Identify all lines in the data containing the string "jpeg". Copy them out.
Segment Start: EXERCISE INPUTS
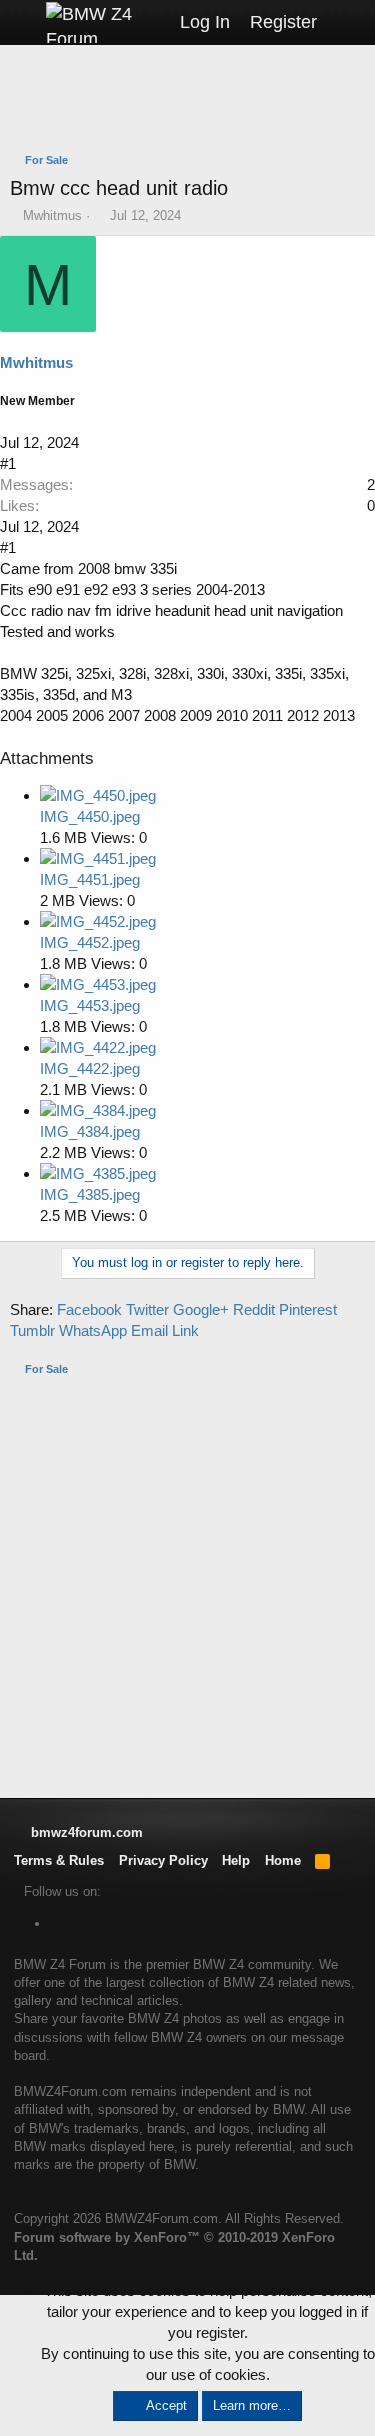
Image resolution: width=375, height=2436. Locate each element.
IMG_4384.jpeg (90, 1131)
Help (236, 1860)
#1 (8, 463)
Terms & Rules (59, 1860)
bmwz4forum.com (85, 1832)
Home (283, 1860)
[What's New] (346, 22)
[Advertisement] (192, 101)
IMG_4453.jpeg (90, 1005)
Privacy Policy (163, 1860)
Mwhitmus (52, 215)
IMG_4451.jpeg (90, 879)
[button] (22, 22)
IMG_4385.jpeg (90, 1194)
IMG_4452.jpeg (90, 942)
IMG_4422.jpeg (90, 1068)
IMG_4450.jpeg (90, 816)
Segment End: EXERCISE INPUTS
## ANSWER TO THIS PROBLEM
IMG_4384.jpeg (90, 1131)
IMG_4453.jpeg (90, 1005)
IMG_4451.jpeg (90, 879)
IMG_4385.jpeg (90, 1194)
IMG_4452.jpeg (90, 942)
IMG_4422.jpeg (90, 1068)
IMG_4450.jpeg (90, 816)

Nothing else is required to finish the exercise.